Stated exercise - Reproduce all of the following data word for word, keeping every line unchanged.

Stored items:
================

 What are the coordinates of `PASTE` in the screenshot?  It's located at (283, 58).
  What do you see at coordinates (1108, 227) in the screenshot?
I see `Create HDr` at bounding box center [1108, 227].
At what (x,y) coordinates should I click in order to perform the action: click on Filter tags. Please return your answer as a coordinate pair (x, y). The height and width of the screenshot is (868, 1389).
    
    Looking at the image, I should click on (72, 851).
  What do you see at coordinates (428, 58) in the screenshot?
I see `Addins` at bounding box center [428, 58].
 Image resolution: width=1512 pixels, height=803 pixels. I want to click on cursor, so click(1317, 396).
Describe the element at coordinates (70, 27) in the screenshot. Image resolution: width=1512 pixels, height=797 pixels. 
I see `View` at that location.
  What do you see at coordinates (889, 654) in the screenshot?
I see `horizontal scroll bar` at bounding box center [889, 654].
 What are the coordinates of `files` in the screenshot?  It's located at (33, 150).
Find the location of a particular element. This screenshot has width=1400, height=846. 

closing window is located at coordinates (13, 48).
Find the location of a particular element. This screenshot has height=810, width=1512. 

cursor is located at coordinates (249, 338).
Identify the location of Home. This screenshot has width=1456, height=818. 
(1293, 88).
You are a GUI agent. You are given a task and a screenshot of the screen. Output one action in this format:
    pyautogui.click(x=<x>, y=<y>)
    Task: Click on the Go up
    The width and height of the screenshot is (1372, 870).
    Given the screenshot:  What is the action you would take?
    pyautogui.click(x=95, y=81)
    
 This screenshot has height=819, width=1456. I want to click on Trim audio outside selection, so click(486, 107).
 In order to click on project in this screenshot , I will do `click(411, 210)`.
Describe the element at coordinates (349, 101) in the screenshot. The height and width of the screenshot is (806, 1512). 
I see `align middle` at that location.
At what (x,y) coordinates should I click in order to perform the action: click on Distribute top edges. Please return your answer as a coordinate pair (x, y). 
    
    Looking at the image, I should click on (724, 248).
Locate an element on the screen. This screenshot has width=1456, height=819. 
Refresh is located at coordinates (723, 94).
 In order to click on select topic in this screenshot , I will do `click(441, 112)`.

================

Expected output -
 What are the coordinates of `PASTE` in the screenshot?  It's located at (283, 58).
  What do you see at coordinates (1108, 227) in the screenshot?
I see `Create HDr` at bounding box center [1108, 227].
At what (x,y) coordinates should I click in order to perform the action: click on Filter tags. Please return your answer as a coordinate pair (x, y). The height and width of the screenshot is (868, 1389).
    
    Looking at the image, I should click on (72, 851).
  What do you see at coordinates (428, 58) in the screenshot?
I see `Addins` at bounding box center [428, 58].
 Image resolution: width=1512 pixels, height=803 pixels. I want to click on cursor, so click(1317, 396).
Describe the element at coordinates (70, 27) in the screenshot. Image resolution: width=1512 pixels, height=797 pixels. 
I see `View` at that location.
  What do you see at coordinates (889, 654) in the screenshot?
I see `horizontal scroll bar` at bounding box center [889, 654].
 What are the coordinates of `files` in the screenshot?  It's located at (33, 150).
Find the location of a particular element. This screenshot has width=1400, height=846. 

closing window is located at coordinates (13, 48).
Find the location of a particular element. This screenshot has height=810, width=1512. 

cursor is located at coordinates (249, 338).
Identify the location of Home. This screenshot has width=1456, height=818. 
(1293, 88).
You are a GUI agent. You are given a task and a screenshot of the screen. Output one action in this format:
    pyautogui.click(x=<x>, y=<y>)
    Task: Click on the Go up
    The width and height of the screenshot is (1372, 870).
    Given the screenshot:  What is the action you would take?
    pyautogui.click(x=95, y=81)
    
 This screenshot has height=819, width=1456. I want to click on Trim audio outside selection, so click(486, 107).
 In order to click on project in this screenshot , I will do `click(411, 210)`.
Describe the element at coordinates (349, 101) in the screenshot. The height and width of the screenshot is (806, 1512). 
I see `align middle` at that location.
At what (x,y) coordinates should I click in order to perform the action: click on Distribute top edges. Please return your answer as a coordinate pair (x, y). 
    
    Looking at the image, I should click on (724, 248).
Locate an element on the screen. This screenshot has width=1456, height=819. 
Refresh is located at coordinates (723, 94).
 In order to click on select topic in this screenshot , I will do `click(441, 112)`.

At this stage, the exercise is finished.